• **PROMPT**:
Copy only those lines which run from the line containing "Where should I" to the end of the entries below, both inclusive, exactly as written and with no pictures.

• **DATA SHOWN**:
——————————
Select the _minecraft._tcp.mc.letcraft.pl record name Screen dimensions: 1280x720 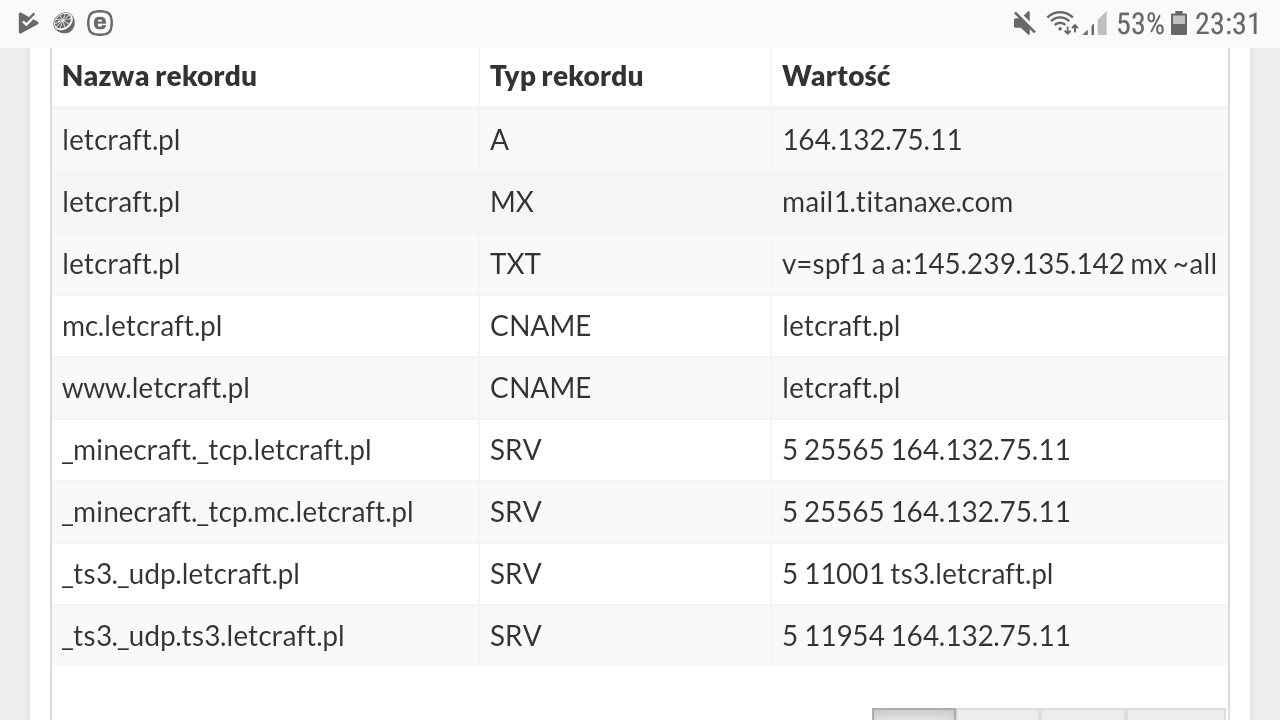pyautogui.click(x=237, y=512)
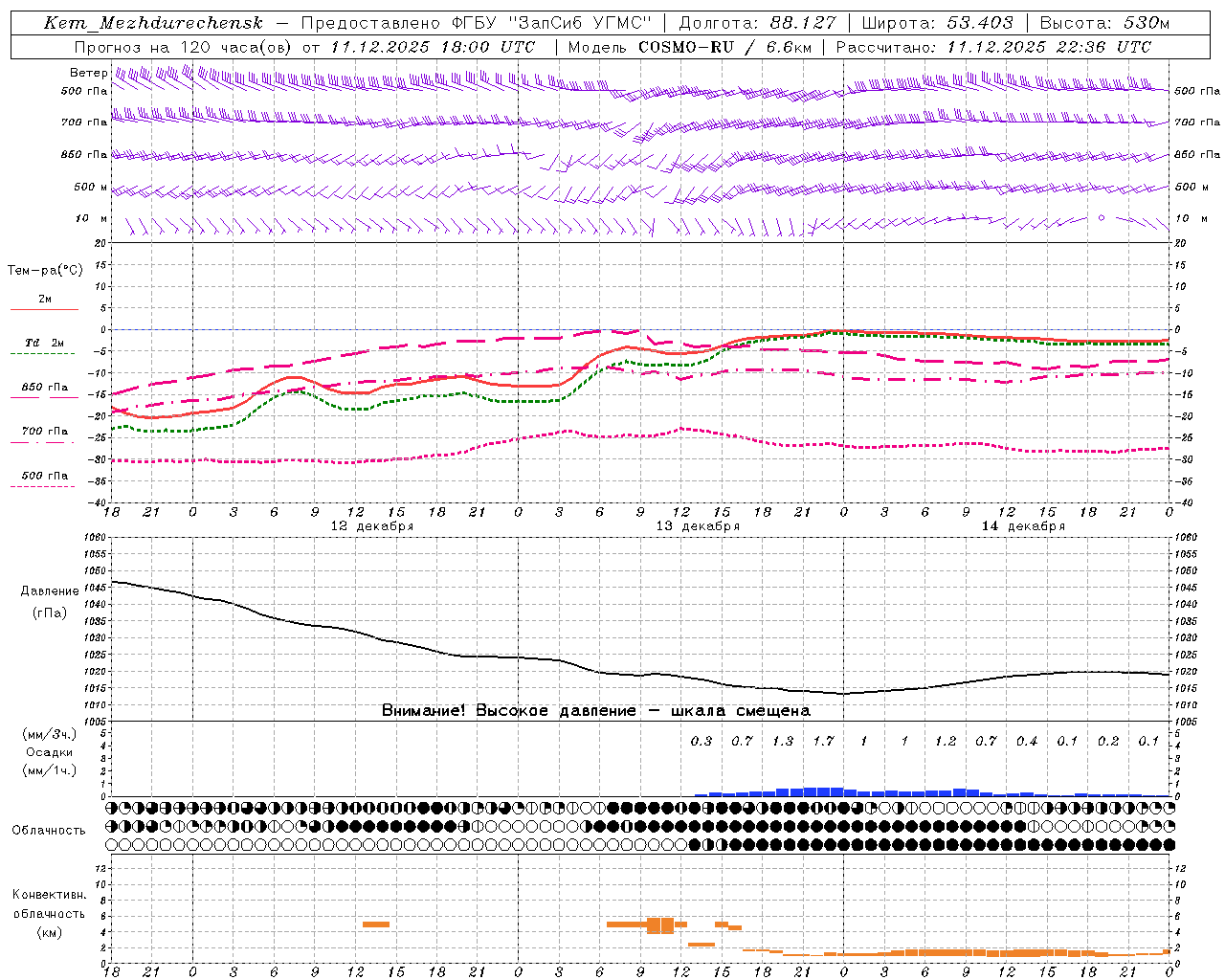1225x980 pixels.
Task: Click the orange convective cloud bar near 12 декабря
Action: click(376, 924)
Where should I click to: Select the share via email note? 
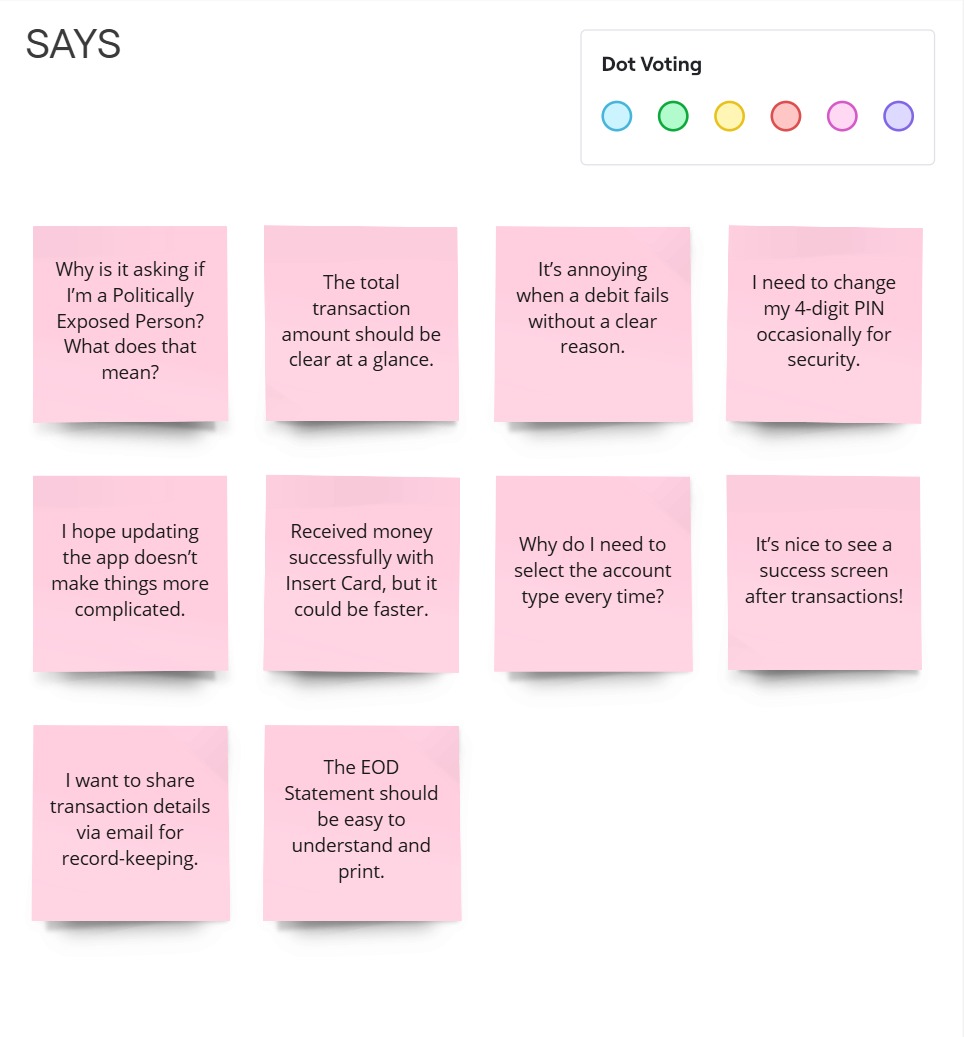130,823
——————————
• **ANSWER TO THE PROBLEM**:
Where should I click to: Select the share via email note? 
130,823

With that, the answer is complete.